◆ SET TASK ◆
Could you give back everything from the line containing "This screenshot has height=585, width=1568." down to the line containing "the blue plus", swapping "blue" for "red" and changing nothing else? Leave the pictures out.

◆ PROVIDED MATERIAL ◆
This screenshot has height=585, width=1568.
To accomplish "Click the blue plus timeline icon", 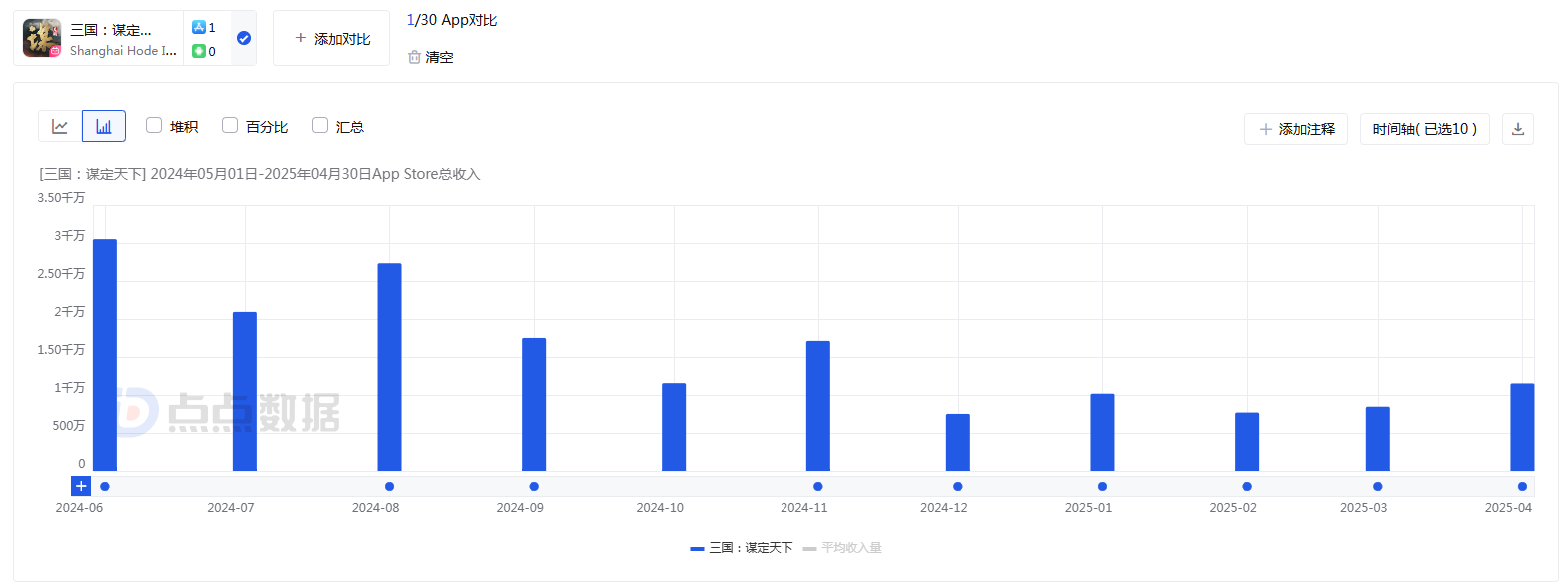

---

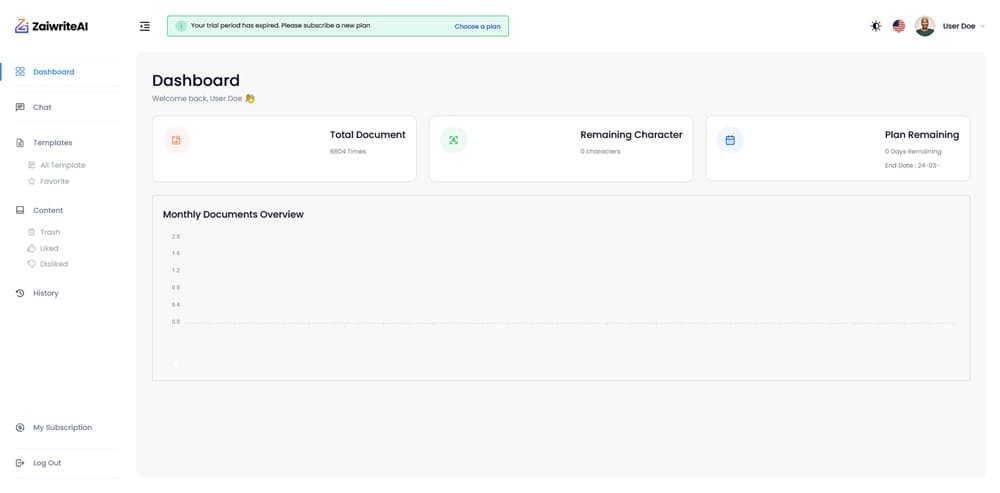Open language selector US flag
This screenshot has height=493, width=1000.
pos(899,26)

* * *

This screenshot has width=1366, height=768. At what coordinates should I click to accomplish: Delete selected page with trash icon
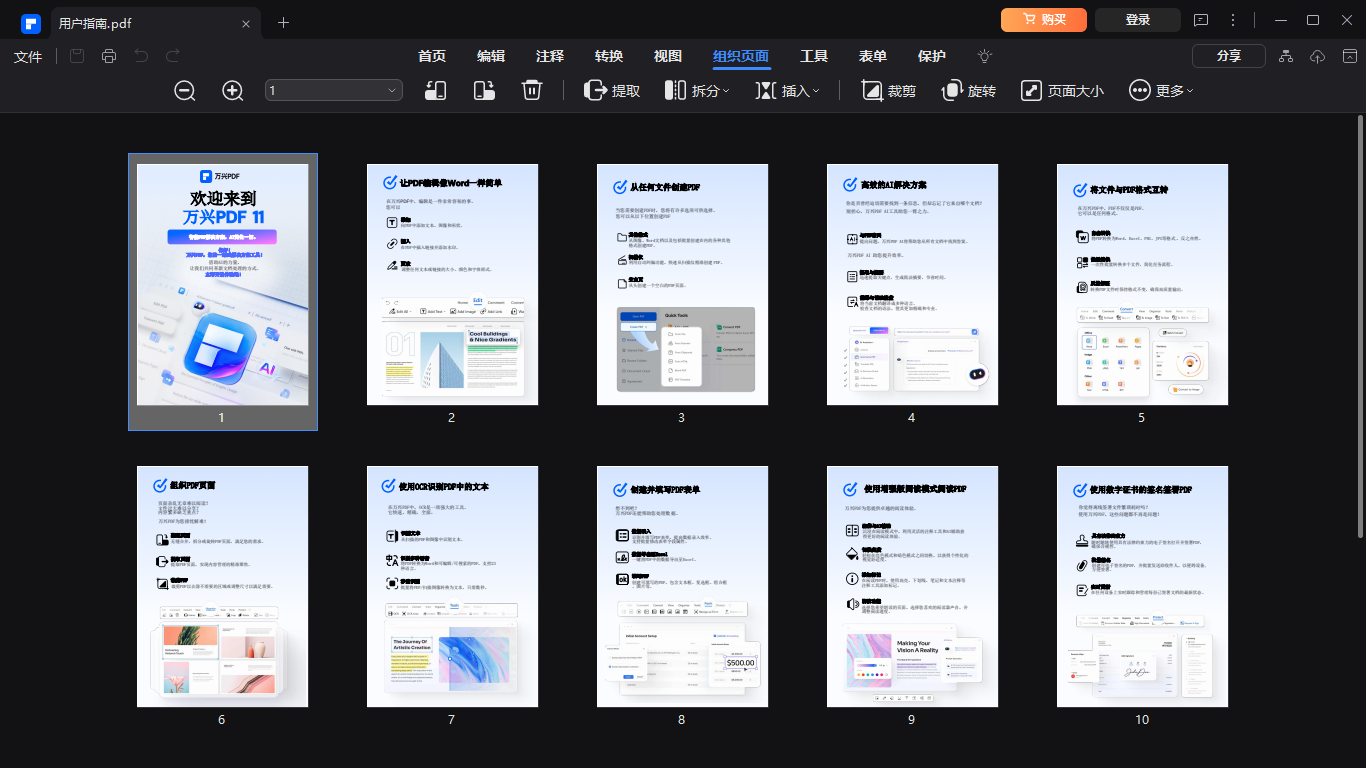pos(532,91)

◆ WRITTEN ANSWER ◆
This screenshot has height=585, width=1568.
To accomplish "Click the red plus timeline icon", 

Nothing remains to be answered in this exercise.